Lo curioso es que, el 11 de junio, en la Plaza de la Constitución, de nuevo me encontré con personas que se identifican con ideologías de izquierda, centro y derecha. También con muchas otras que dicen no tener ideología, muestra del largo camino que nos queda por recorrer. Paralelamente, en redes sociales, algunos celebraban irresponsablemente el supuesto fracaso de la convocatoria de la extrema izquierda, algo que fácilmente se puede refutar al ver los distintos comunicados de las organizaciones y los colectivos que invitamos a manifestar y la respuesta que tuvimos en redes sociales y en la plaza. Lo distintivo de quienes pidieron que no se llegara a la plaza por cuestiones ideológicas, y que hoy también buscan desestabilizar el trabajo del MP y la Cicig, es que reducen la ideología política a una maniobra discursiva para producir miedo y odio, con lo cual desechan valiosas oportunidades de aportar verdaderas críticas que construyan debates de los que toda la población podríamos beneficiarnos. Hay sectores que se guían exclusivamente por dualidades básicas como guerrillero-militar, empresario-sindicalista, liberal-socialista. No hay lugar ni en lo social ni en el campo empresarial ni en lo político para la diversidad. Proponer alternativas es percibido como un riesgo al que todos deberíamos temer.
En nuestro país basta con etiquetar algo como izquierda, derecha, socialismo, comunismo o libertarismo, por poner algunos ejemplos, para censurar y descalificar a la persona u organización. Esto es particularmente severo en el caso de lo relacionado con la izquierda, ya que es atacada metódicamente desde medios masivos, círculos empresariales y algunas universidades privadas. Esta táctica es muy efectiva en sociedades con analfabetismo funcional. Leer, investigar, formarse y debatir son actividades innecesarias cuando no producen un beneficio material a corto plazo. Y el miedo nos sigue venciendo, especialmente cuando se difunde empacado como opinión informada, verdad absoluta o hecho comprobado. La psicosis de la conspiración germina fácilmente en la tierra fértil de la población despolitizada y desinformada. Se convierte en ese temor que paraliza, divide y distrae. El caso de Venezuela es un claro ejemplo. Imágenes de supermercados vacíos y de gente haciendo colas interminables son usadas como advertencia de que cualquier cosa que se identifique como izquierda nos conducirá, sin duda alguna, a lo mismo en Guatemala. No defiendo el chavismo, que, a mi parecer, fracasó en muchos aspectos. Pero eso no debería impedirme investigar y leer al respecto e intercambiar ideas, posturas y experiencias con alguien que crea algo distinto. Y ese es uno de los grandes obstáculos que seguimos teniendo.
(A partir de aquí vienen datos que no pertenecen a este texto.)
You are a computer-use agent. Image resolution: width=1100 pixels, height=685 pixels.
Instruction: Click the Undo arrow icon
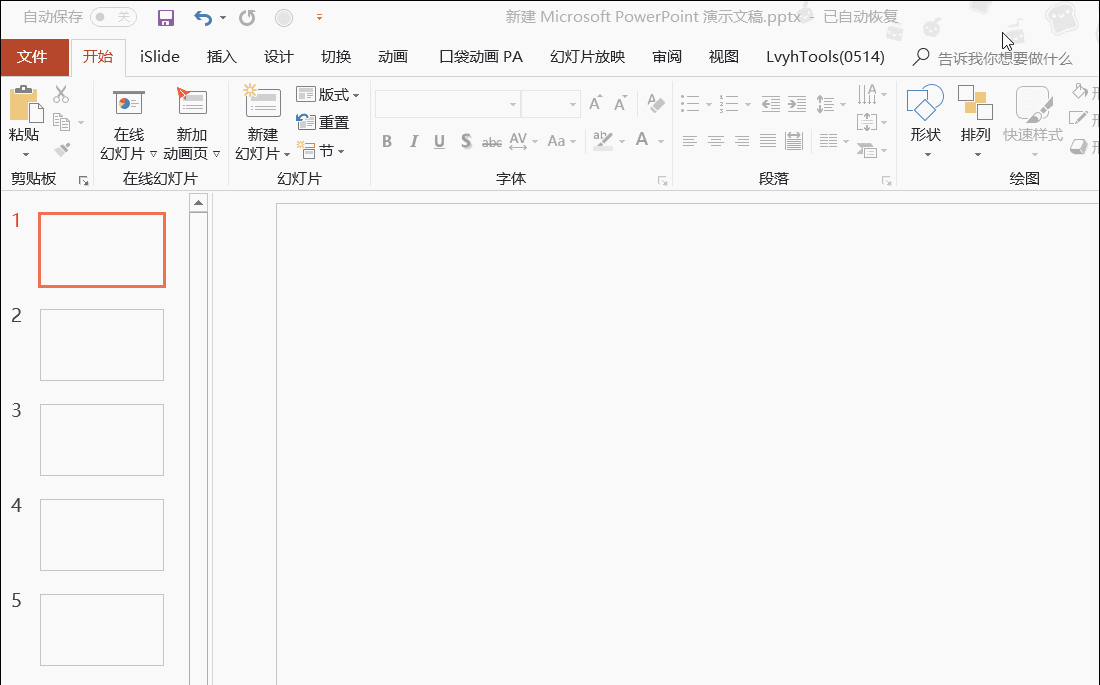[x=203, y=17]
Creería que las nuevas generaciones, con tanta información a nuestra disposición, romperíamos esos estigmas y esas barreras. Sin embargo, esto está probando ser una tarea difícil. Somos la generación de los titulares. Mordemos el anzuelo y frecuentemente asumimos como verdad lo poco que leemos, incluso cuando se trata de opiniones no fundamentadas. Este tratamiento del contenido ha mutado también en publicaciones hechas en perfiles personales en redes sociales y en opiniones de 140 caracteres. Esta confusión ha sido y sigue siendo una fuente indiscutible de conflictos. Es la receta posmoderna para sucumbir a la comodidad de la indiferencia y del individualismo y evadir las acciones colectivas en las que tengamos que invertir tiempo y energía en explicar, argumentar y defender nuestras posturas. Decisiones válidas, sí, pero indicativas de por qué los procesos comenzados el año pasado pueden requerir años para que den resultados más sustanciales y visibles. A esto debemos agregar las variables del discurso predominante, como el machismo y la percepción social positiva de quienes generan beneficios ignorando las reglas del juego o a costa de los demás.
Es por esto que términos como socialismo o izquierda rara vez son estudiados y comprendidos y se han perpetuado en el imaginario guatemalteco como epidemias que arrasarán y destruirán lo bueno que queda. El costo es la ausencia de espacios en los que las ideologías políticas puedan ser compartidas, debatidas y analizadas, así como la escasa calidad de las opiniones y discusiones en medios y redes sociales. El costo también es continuar perpetuando las divisiones históricas que tienen al país en crisis permanente. Mientras tanto, seguimos entretenidos en este circo de insultos y críticas destructivas, en la comodidad de no arriesgar y en la rigidez de no tolerar lo distinto. Así, a medias, sin involucrarnos, sin movernos ni conmovernos, sin profundizar ni cuestionar, cooptados por el miedo, ¡nadie nos engaña!